To date, only a few studies have tried to uncover critical genes and pathways important in the initiation and progression of CRC, especially looking at WNT, RAS-MAPK, PI3K, TGFβ, P53, and DNA mismatch-repair pathways.¹⁷ It is also known that most EOCRC tumors do not seem to harbor activating BRAF or KRAS mutations,¹³ whereas a genome-wide LINE-1 hypo-methylation seems to be a frequent epigenetic alteration found in EOCRC tumors.14, 18

The biggest limitation of current genomic studies focusing on EOCRC is that they all are designed to use downstream genetic applications such as PCR-based techniques and microarrays requiring high-quality RNA, thus limited to analysis of fresh frozen samples only.

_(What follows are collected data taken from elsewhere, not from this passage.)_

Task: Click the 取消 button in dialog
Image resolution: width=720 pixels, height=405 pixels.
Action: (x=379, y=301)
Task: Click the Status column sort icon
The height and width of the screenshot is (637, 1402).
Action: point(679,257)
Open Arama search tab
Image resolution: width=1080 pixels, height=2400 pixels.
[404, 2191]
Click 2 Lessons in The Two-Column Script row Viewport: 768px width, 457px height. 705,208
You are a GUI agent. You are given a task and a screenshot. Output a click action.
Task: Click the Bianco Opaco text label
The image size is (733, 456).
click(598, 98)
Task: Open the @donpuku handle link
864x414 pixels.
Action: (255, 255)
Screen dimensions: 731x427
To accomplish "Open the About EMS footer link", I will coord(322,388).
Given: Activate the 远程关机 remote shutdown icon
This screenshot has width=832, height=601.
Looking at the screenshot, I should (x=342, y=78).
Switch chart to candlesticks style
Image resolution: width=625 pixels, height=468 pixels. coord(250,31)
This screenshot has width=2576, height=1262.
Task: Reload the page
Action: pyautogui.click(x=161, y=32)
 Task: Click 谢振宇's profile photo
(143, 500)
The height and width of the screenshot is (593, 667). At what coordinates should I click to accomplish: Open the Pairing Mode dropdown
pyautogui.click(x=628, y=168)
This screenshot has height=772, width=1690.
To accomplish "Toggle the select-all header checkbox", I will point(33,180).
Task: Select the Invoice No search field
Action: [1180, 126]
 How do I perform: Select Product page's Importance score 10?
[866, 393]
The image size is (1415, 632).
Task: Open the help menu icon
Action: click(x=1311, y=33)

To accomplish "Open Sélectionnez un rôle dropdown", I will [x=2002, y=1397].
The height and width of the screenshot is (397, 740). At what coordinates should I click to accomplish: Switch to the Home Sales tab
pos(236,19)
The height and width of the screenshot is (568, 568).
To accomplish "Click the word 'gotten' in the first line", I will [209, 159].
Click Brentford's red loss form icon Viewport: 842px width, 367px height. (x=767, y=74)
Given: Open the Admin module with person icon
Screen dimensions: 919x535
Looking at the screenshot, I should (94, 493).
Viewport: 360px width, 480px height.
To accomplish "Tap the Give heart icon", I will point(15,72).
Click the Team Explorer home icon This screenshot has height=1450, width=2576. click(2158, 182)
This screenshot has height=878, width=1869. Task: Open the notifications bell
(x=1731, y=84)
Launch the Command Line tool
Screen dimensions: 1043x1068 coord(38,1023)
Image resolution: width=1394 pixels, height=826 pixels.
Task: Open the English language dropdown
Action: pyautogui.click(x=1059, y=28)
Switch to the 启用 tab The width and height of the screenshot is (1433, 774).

As there is insufficient amount of fresh frozen tissues especially for the EOCRC cases, these studies use only limited number of samples to assess gene expression profiles. There are, however, more samples of EOCRC tissues available in FFPE (formalin fixed, paraffin embedded) format. Thus, there is a need to find novel methods to analyze these samples. To overcome the limitation of low-quality RNA usually isolated from FFPE samples, methods which do not include any reverse transcription and amplification steps need to be tested. The NanoString nCounter platform is a novel method suitable for gene expression analysis of samples archived as FFPE blocks or as tissue sections preserved on slides, thus might potentially allow to analyze larger cohorts of EOCRC samples. The aim of our study was to attempt to elucidate the molecular uniqueness of sporadic EOCC using a more advanced platform that uses archived FFPE samples.